1

I have the following situation with my Pyspark:

In my driver program (driver.py), I call a function from another file (prod.py)

latest_prods = prod.featurize_prods(). 

Driver code:

from Featurize import Featurize
from LatestProd import LatestProd
from Oldprod import Oldprod

sc = SparkContext()

if __name__ == '__main__':
    print 'Into main'

featurize_latest = Featurize('param1', 'param2', sc)

latest_prod = LatestProd(featurize_latest)
latest_prods = latest_prod.featurize_prods()
featurize_old = Featurize('param3', 'param3', sc)

old_prods = Oldprod(featurize_old)
old_prods = oldprod.featurize_oldprods()
total_prods =  sc.union([latest_prods, old_prods])
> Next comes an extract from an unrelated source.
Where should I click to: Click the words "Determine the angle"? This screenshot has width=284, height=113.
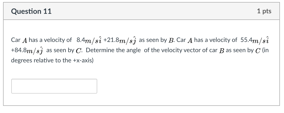click(113, 50)
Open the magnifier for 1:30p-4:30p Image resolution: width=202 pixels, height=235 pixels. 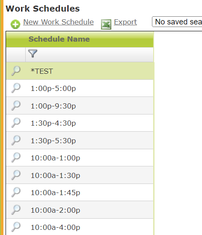pyautogui.click(x=16, y=123)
Then I do some some reduceByKey code here... that generates total_prods_processed.

Finally I call:

total_prods_processed.saveAsTextFile(...)

I would like to generate latest_prods and old_prods in parallel. Both are created in the same SparkContext. Is it possible to do that? If not, how can I achieve that functionality?
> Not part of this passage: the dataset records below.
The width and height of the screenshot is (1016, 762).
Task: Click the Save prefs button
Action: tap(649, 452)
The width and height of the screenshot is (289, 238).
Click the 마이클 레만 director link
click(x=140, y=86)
Is this something that does Spark automatically? I am not seeing this behavior when I run the code so please let me know if it is a configuration option.

zero323
  • 322,348
  • 103
  • 959
  • 935
user3803714
  • 5,269
  • 10
  • 42
  • 61

2 Answers2

1

After searching on the internet, I think your problem can be addressed by threads. It is as simple as create two threads for your old_prod and latest_prod work.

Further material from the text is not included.